## Data to examine

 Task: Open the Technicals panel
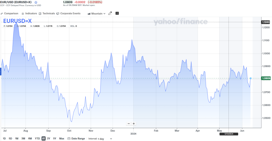(47, 14)
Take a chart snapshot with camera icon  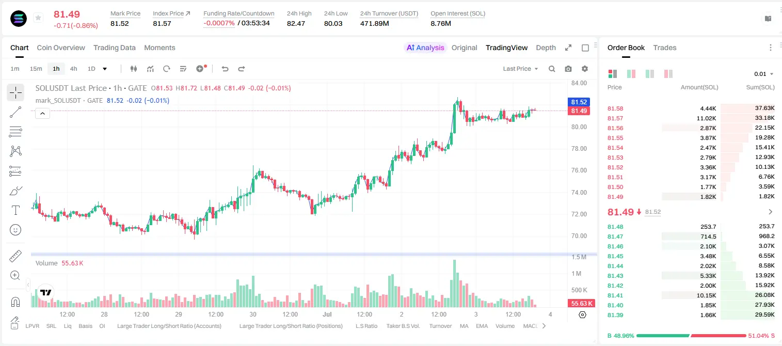click(568, 69)
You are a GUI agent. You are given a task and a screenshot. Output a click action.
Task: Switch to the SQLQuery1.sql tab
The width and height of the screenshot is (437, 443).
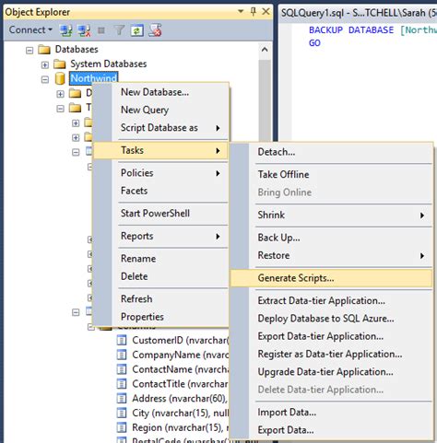(359, 13)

## Problem to solve
Only the lines from the one with "You are a GUI" through the final line of the entries above are to be repeated, exactly as written and without pictures.

## Solution to the exercise
You are a GUI agent. You are given a task and a screenshot. Output a click action.
Task: Switch to the SQLQuery1.sql tab
The width and height of the screenshot is (437, 443).
(359, 13)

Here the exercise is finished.